Рихард вдруг резко развернул ее к себе лицом и поцеловал жестко и чуть грубо, прижимая ее к себе с силой. Теперь между ними не осталось прежней нежности. Между ними было только отчаяние от безвыходности их положения и безнадежности их чувств. Оба понимали, что это были их последние минуты. С этого времени и до момента отъезда, когда его черный «опель» покинет Розенбург, они больше не имели шанса на мимолетное прикосновение.
Расстаться было невыносимо тяжело. Лена видела, что и ему тяжело дается это прощание — отпустить ее из своих рук и отступить на пару шагов от нее. Даже руки заложил за спину, чтобы не коснуться снова. И Лена не могла не подумать о том, насколько типична для нациста сейчас его поза. Наверное, это и облегчило ей самой уход из комнат Рихарда, где последние часы она была так счастлива.
Самое горячее желание, за осуществление которого Лена была готова отдать так много. Чтобы наконец-то все закончилось. Но не победой нацистов, в которой немцы были до сих пор твердо уверены, а победой советской армии. Прямо сейчас… пока Рихард все еще здесь в Германии, пока только собирается уезжать и наблюдает рассеянно со стороны, как Войтек в последний раз переставляет чемоданы в багажнике «опеля». Баронесса еще не спускалась, и слуги зябко ежились под порывами холодного ветра, с надеждой поглядывая на дверь. Строгая Биргит не разрешила никому набросить пальто, только вязаные кофты, и теперь девушки переминались с ногу на ногу, мысленно ругая хозяйку за промедление. Но только не Лена. Несмотря на пронизывающий до костей ветер, она так и стояла на ступенях крыльца, украдкой поглядывая на Рихарда. Лишь бы подольше оттянуть момент расставания.

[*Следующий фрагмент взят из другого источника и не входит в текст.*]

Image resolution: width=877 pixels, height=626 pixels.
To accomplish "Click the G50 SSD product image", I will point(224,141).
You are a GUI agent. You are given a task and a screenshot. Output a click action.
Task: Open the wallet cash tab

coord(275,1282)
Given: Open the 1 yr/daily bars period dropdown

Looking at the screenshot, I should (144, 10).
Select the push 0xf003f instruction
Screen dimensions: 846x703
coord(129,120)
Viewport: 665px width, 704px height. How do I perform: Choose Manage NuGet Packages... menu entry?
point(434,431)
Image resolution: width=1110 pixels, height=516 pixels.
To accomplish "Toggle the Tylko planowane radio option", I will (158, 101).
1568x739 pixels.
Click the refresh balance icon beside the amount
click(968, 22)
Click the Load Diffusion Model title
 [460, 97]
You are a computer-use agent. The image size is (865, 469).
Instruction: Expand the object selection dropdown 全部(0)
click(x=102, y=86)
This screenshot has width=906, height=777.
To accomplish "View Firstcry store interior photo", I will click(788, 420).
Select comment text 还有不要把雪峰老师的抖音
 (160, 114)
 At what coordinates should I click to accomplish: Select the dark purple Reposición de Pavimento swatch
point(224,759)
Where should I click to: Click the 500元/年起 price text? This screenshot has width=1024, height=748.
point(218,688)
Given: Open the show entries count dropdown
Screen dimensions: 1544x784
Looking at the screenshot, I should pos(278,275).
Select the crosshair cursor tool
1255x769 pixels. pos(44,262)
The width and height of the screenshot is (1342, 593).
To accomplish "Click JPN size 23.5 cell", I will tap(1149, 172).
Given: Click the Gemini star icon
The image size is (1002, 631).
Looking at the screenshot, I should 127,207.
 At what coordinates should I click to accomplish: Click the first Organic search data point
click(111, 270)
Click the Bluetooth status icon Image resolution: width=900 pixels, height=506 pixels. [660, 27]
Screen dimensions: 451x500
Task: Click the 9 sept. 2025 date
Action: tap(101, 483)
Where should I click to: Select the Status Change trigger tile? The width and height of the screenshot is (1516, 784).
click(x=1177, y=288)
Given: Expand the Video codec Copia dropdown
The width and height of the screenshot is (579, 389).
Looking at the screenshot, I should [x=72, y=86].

Но вот на крыльцо Розенбурга наконец выпорхнула баронесса, стуча каблучками ботинок и кутаясь в меховое пальто. На слуг она взглянула мельком. Торопливо проговорила последние наставления Биргит и попрощалась с ней до Пасхи. Остальных она удостоила коротким кивком и поспешила сесть в автомобиль.
Вот и все. Лене стоило огромных усилий удержать на лице маску бесстрастности, когда Рихард захлопнул дверцу со стороны матери.
— Довольно церемоний, Биргит, пусть все возвращаются в дом, — быстро проговорил он экономке, касаясь мимоходом ее плеча.
— Пусть хранит вас Бог, мой господин Ритци! — прошептала Биргит в ответ. Лена с удивлением расслышала вдруг нотки слез в голосе суровой немки. Рихард кивнул ей благодарно и улыбнулся уголками губ, прежде чем обойти «опель» и шагнуть к дверце со стороны водителя. На какое-то мгновение Лену вдруг охватила паника, природу которой она позднее не смогла объяснить самой себе. Он не взглянул ни разу на нее за последние минуты. Выглядел таким отстраненным и равнодушным, что она даже стала думать о том, не приснились ли ей последние дни и ночи, не придумала ли она себе все сама.
Но вот Рихард обернулся на крыльцо, прежде чем сесть в автомобиль. Скользнул взглядом по слугам, задержавшись на Лене чуть дольше. Уголки губ шевельнулись в еле уловимой улыбке. И она также еле заметно, стараясь выглядеть сильной в эти минуты и не показать своих чувств, улыбнулась уголками губ.
— Чтоб тебя там черти взяли в ад! — сплюнул Войтек в снег раздраженно. — Пусть русские отправят тебя именно туда!
Суеверная Катерина сделала защитный знак «от нечистого», скрестив пальцы, а Лена предпочла сделать вид, что не услышала его. Она старательно гнала от себя мысли все это время, что через несколько дней Рихард отправится на Восточный фронт, и не собиралась прекращать.
Правда, занять себя уборкой не удалось — Биргит направила ее именно в комнаты Рихарда снимать постельное белье для стирки и накрывать мебель в комнате чехлами до тех пор, пока не вернется ее хозяин. А как можно было не думать о Рихарде, когда все вокруг так и напоминало Лене о нем? Поэтому Лена торопилась поскорее закончить уборку и уйти вон из комнат. Помедлила только у бюро, когда уносила кипу белья подмышкой. Заметила неровно сложенный квадрат бумаги. Тот самый, который Рихард забрал у нее в спальне Иоганна. С обозначением аэродромов и баз нацистов на Кавказском фронте.
После недолгих раздумий карта отправилась в карман фартука. И лежала в нем остаток дня, обжигая Лену через ткань фартука и подола платья. Отдать карту Войтеку сейчас означало предательство Рихарда. И других смыслов в этом поступке не было. Но с другой стороны, не отдать тоже означало предательство. Своей страны, своей крови, своего народа.